Poderia ter visto. Poderia ter passado pelo escritório antes de vir para Dili, mas achei que aquele momento não era meu. Era o momento de 11 adultos de idades compreendidas entre os 30 e os 45 anos receberem um mimo como crianças e poderem comportar-se como tal livres da obrigatoriedade do obrigado e do comportamento de crescido. Mas não consigo evitar um sorriso quando penso na cara deles ao chegarem pela manhã...Bolas! Gostava mesmo de ter visto!

Tuesday, December 05, 2006

SÃO ROSAS, SENHOR, SÃO ROSAS

A equipa chega assustada de Natarbora.

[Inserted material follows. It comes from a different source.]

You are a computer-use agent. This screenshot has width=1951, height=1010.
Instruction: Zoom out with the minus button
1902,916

Parece que estamos na altura do ano em que algumas famílias da zona de Viqueque vão em segredo até à zona de Natarbora e fazem lulik.
Lulik é o termo que se usa para tudo o que é sagrado. Todo o acto ligado ao sagrado é chamado de tradição. Fazer tradição significa levar a cabo um acto de louvor ou celebração do sagrado; anímico.

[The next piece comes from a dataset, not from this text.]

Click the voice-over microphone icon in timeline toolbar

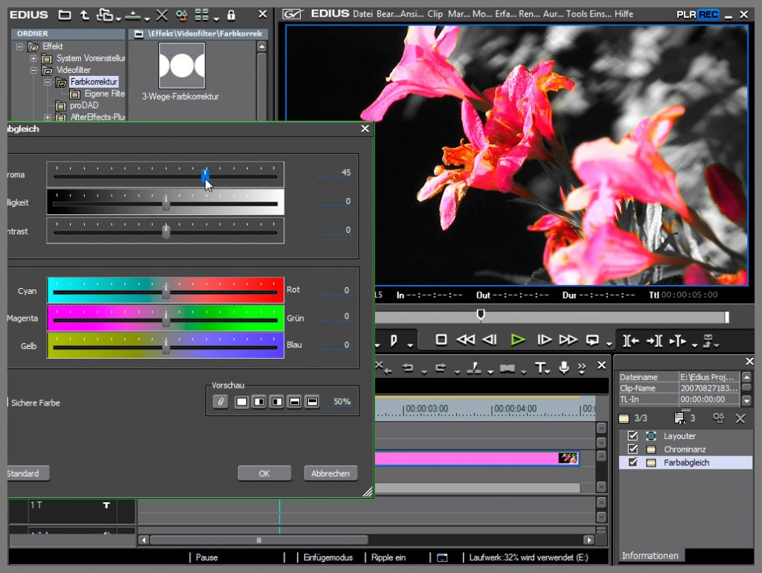(564, 368)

Num Português difícil, porque o Português aqui no escritório torna-se sempre difícil quando se relata algo que faz parte da realidade mas ao qual as pessoas não querem ser associadas, é-me contado o que se passou. Determinadas famílias de uma aldeia na zona de Viqueque estão a fazer o que fazem todos os anos. Estão a fazer a tradição e viajam pela calada até à zona de Natarbora e matam e roubam. E quando matam tiram o coração e a língua e dão-os a comer a uma cobra específica. O coração e a língua de gente, não de animais. Diz-me a J. que quando souberam correram a ver a lista de professores presentes e morreram de medo quando verificaram que a aldeia da dita zona enviou os seus professores…As noites foram por isso mal passadas… E a conversa decorre e salta-se de história em história durante o almoço. E com horror descubro os detalhes das tradições canibais ainda presentes, a menos de 50km da mesa do Amália onde estamos a comer.

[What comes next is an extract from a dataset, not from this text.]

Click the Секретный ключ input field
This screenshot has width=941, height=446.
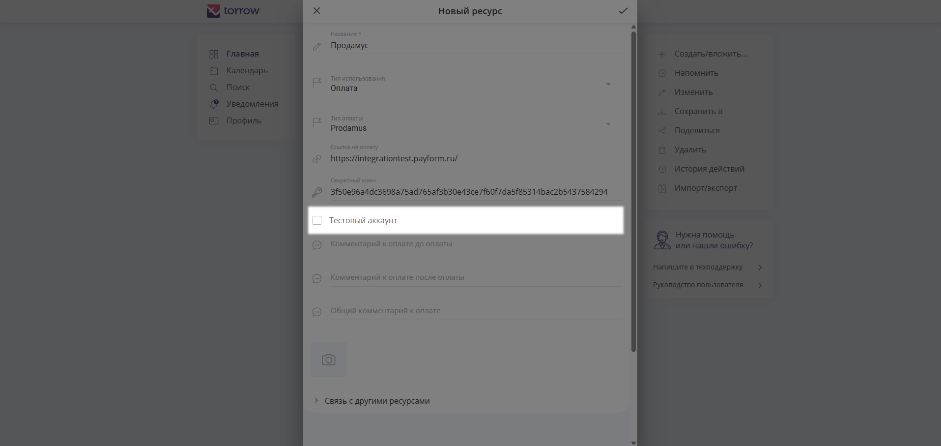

Parece que há uma semana a A. se cruzou com uma mulher que estava em fuga. Tinha deixado o marido e não ía voltar. Tinha sido mãe há pouco tempo e depois de algumas horas a lavar roupa, ao chegar a casa viu uma panela ao lume, ao destapá-la viu a mão do seu bebé. A família do marido fez tradição; todo o primeiro filho tem que ser morto e comido. A mais alguns km desse local, por tradição, os corpos não são enterrados. São comidos pelos familiares. E se alguém mais afoito faz um enterro, o corpo será desenterrado e a tradição será feita. “É preciso cuidado com o homem com quem se casa. Nós não sabemos se ainda são antigos e fazem a tradição. Não é todo o Timor, é só assim nalguns sítios.” E as descrições prosseguem cada uma mais complexa do que a outra, horror atrás de horror que revelam o quanto de tribal Timor ainda tem, e a insanidade dos políticos e da comunidade internacional que trabalha nesta terra, ao não o reconhecer não adaptando por isso os seus métodos e estratégias a esta realidade.